The boy, who was seventeen but actually new at the guitar and trying very hard not to let it show, set himself down next to the girl on the wall by the pond. He opened the case and slowly, deliberately tuned it up, which was to say that he adjusted the pegs, plucked the strings, then adjusted the pegs back to where they had been in the first place.

“Well,” he said, and strummed a few times. “Well. Er.”

He looked up at her, caught her bright green eyes, and saw her smile. There was nothing he could say to a smile like that. The boy dipped his head to the guitar, his blond hair hanging down low, and began to play.

Two minutes later, the girl had not moved. She sat with the same bright eyes, the same bright smile, as her back began to ache, and she listened—

“By now you should have somehow

Realized what you gotta do

I don’t believe that anybody

Feels the way I do about you now—”

—and thought: _oh no oh God why oh please I am in hell_.

This was not, of course, hell; this was St. James’ Park on a lovely spring day. However, entirely coincidentally and without her notice, there had been a demon nearby, and he had passed right in front of her. And just briefly, he had noticed her—or rather, noticed the boy with the guitar—and permitted himself a moment of satisfaction with his work.
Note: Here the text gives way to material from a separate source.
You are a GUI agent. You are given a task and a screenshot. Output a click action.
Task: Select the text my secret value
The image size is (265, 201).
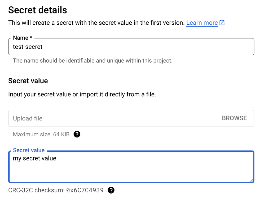[x=35, y=158]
Crowley had invented the serenade. He had been there to give a shoulder-shake of encouragement when the first awkward youth, plucking at a poorly tuned harp, decided to sit down on the banks of the Tigris and sing to his love. But in all the years since, no one, in Crowley’s opinion, had ever understood the genius of it.

“Ah,” Hastur had said. “Incitement to Lust.”

“No, you see, that’s just _it_ ,” Crowley had said. “It’s bloody exhausting. The young lady—or the boy—has got to sit there and be beautiful and stare just off in the distance and hold their head _just so,_ and they’ve got to _like_ it. If they _don’t_ like it, they have to sit there and take it, and even if they _do_ like it, they’re sore and tired and embarrassed from everybody looking at them, and the glow’s gone off the whole thing. The lady’s annoyed and the bloke looks like a fool and it all ends up in Wrath.”

For all this, Crowley received one of Hastur’s looks, the kind that suggested that Crowley was going to be swallowed alive by a gaping void as soon as Hastur could see to it.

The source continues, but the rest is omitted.